OpenStack took another step on its way to becoming the standard for cloud platforms today. Dell, Rackspace (via a new unit called Cloud Builders) and Equinix, one of the leading data center providers in the world have opened up OpenStack test environments in 3 data centers across the US. At these locations customers can sign up for free trials to test OpenStack. If they like what they see, the three partners will work with them to move the instance from the free test bed to a commercial implementation.
I had a chance to speak with Vince DiMemmo, GM, Global Cloud Computing at Equinix, Mark Collier, vice president of marketing and business development for Cloud Builders and Joseph B. George, senior strategist, cloud solutions, Dell. All three were very fired up about this free trial. More importantly they each spoke about the commitment and enthusiasm that their respective employers had for this trial and for OpenStack in general.
Of course Dell will be supplying the hardware for this effort. Their PowerEdge-C servers have been certified for OpenStack. But George emphasized that Dell's commitment to OpenStack goes beyond just selling boxes. They see an opportunity for Dell's services units to be players in the OpenStack cloud world as well.
DiMemmo said that Equinix's business is to offer co-location to many other service providers and hosting providers in several key verticals. Many of these service providers are planning to move into the cloud provider market Equinix wants to supply and empower these customers.
For Cloud Builders, this is a greenfield. Rackspace spun up this unit and announced it earlier this month. It is a services organization tasked with helping customers spin up their own clouds. I asked Collier if there were plans to perhaps spin Cloud Builders out as a separate company. He said not at this time. However, you have to wonder if Cloud Builders builds clouds that work best in Rackspace facilities, will people perceive a bias, even if there is none.

To do:
A: Summarize the OpenStack trial article in two sentences.
B: Transcribe the stretch of the OpenStack trial article from "I had a chance" through "world as well.".
C: Go on with the OpenStack trial article from the point where it stops.
The material after this sentence has nothing to do with the OpenStack trial article.

Supplied information:
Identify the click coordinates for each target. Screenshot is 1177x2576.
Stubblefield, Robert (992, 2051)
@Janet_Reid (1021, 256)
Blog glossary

Answers to the tasks:
A: Dell, Rackspace's new Cloud Builders unit, and Equinix have opened OpenStack test environments in three US data centers, where customers can try OpenStack for free and then work with the partners to move to a commercial implementation. Dell is supplying PowerEdge-C servers certified for OpenStack and sees a role for its services units, Equinix wants to support the service providers it hosts as they move into the cloud market, and Cloud Builders is a services organization that helps customers spin up their own clouds.

B:
I had a chance to speak with Vince DiMemmo, GM, Global Cloud Computing at Equinix, Mark Collier, vice president of marketing and business development for Cloud Builders and Joseph B. George, senior strategist, cloud solutions, Dell. All three were very fired up about this free trial. More importantly they each spoke about the commitment and enthusiasm that their respective employers had for this trial and for OpenStack in general.
Of course Dell will be supplying the hardware for this effort. Their PowerEdge-C servers have been certified for OpenStack. But George emphasized that Dell's commitment to OpenStack goes beyond just selling boxes. They see an opportunity for Dell's services units to be players in the OpenStack cloud world as well.

C:
In fact Rackspace has been taking some heat over its "guidance" of Open Stack with the chief architect of OpenStack leaving Rackspace earlier this month. The incident raised issues over the management and future direction of Open Stack.
The free trial is available in 3 data centers. Two Equinix centers in Silicon Valley and Ashburn, Virginia, as well as a Rackspace data center in Chicago. Free trial customers can actually move their applications and data among the three data centers in a demonstration of Open Stack's functionality.
This effort should lead to some real commercial implementations of Open Stack. This will help in quieting critics who have said that with OpenStack approaching a year old, there has not been enough progress to say that the project is successful or ever will be.
In the meantime, vendors continue to flock to OpenStack. There are over 50 already, with more in the pipeline.
While Rackspace and Cloud Builders have made a big bet on OpenStack, both Dell and Equinix said they will offer the cloud platforms that their customers ask for. So will an open source Cloud OS like OpenStack take hold and become the de facto standard for cloud infrastructure? I think so. That is as long as the issue of a truly open community does not thwart its progress.
In the meantime if you like, you can now give OpenStack a try with premier equipment in a first class data center. Let us know what you think of it.